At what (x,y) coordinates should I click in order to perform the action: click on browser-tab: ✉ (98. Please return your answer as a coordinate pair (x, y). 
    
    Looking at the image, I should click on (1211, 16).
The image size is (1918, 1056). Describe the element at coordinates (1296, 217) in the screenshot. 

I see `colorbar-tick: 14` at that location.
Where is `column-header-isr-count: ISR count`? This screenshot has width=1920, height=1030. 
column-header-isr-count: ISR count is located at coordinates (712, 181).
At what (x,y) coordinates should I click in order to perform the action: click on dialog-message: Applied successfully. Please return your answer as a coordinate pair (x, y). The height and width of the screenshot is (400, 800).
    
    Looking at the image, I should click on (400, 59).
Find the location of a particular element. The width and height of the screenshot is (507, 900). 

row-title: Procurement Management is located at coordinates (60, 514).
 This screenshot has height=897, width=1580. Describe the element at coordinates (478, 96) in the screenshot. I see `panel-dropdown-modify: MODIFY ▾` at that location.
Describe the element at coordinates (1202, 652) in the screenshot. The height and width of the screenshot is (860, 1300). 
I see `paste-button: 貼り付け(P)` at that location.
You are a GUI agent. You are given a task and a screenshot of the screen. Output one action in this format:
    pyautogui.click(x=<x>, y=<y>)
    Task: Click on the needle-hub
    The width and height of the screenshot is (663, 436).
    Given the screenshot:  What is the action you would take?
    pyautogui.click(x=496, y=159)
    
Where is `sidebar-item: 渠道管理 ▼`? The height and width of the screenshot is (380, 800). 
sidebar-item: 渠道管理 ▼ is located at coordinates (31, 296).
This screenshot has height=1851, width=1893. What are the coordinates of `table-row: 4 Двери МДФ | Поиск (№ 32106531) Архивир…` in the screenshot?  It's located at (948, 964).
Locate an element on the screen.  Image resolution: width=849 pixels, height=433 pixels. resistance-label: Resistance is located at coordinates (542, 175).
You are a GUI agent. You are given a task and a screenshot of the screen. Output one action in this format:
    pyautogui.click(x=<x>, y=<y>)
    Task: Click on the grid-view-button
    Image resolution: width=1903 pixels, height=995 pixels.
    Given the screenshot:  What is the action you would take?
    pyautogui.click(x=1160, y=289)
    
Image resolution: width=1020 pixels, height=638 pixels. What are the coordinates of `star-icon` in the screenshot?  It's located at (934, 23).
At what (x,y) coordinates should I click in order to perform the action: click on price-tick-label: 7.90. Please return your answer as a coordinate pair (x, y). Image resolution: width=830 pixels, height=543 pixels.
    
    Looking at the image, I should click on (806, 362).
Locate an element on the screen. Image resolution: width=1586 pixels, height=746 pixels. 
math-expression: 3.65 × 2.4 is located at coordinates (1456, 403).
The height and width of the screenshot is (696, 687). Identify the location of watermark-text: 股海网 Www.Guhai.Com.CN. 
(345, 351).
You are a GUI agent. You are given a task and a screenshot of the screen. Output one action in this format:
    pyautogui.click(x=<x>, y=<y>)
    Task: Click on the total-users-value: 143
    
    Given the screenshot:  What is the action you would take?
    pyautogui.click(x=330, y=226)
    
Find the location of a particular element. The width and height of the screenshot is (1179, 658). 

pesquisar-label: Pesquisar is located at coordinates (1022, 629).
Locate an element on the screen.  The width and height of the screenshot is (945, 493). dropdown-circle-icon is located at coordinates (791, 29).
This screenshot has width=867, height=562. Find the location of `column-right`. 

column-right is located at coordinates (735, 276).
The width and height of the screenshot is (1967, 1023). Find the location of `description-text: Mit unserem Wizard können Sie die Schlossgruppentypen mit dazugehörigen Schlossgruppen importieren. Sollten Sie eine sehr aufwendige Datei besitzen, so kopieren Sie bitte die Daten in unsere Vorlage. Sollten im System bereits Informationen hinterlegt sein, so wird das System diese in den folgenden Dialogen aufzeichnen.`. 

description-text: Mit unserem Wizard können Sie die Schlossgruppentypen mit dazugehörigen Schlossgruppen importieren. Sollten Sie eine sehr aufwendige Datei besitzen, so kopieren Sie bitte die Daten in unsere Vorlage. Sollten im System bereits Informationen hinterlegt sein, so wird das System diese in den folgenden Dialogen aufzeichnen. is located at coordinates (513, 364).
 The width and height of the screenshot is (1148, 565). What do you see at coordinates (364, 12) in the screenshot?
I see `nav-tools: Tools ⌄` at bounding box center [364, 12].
■ ■ ■ ■
## Work instruction
How many lines in the listing above contain the string "right"? Reply with the number only.

## Solution below
2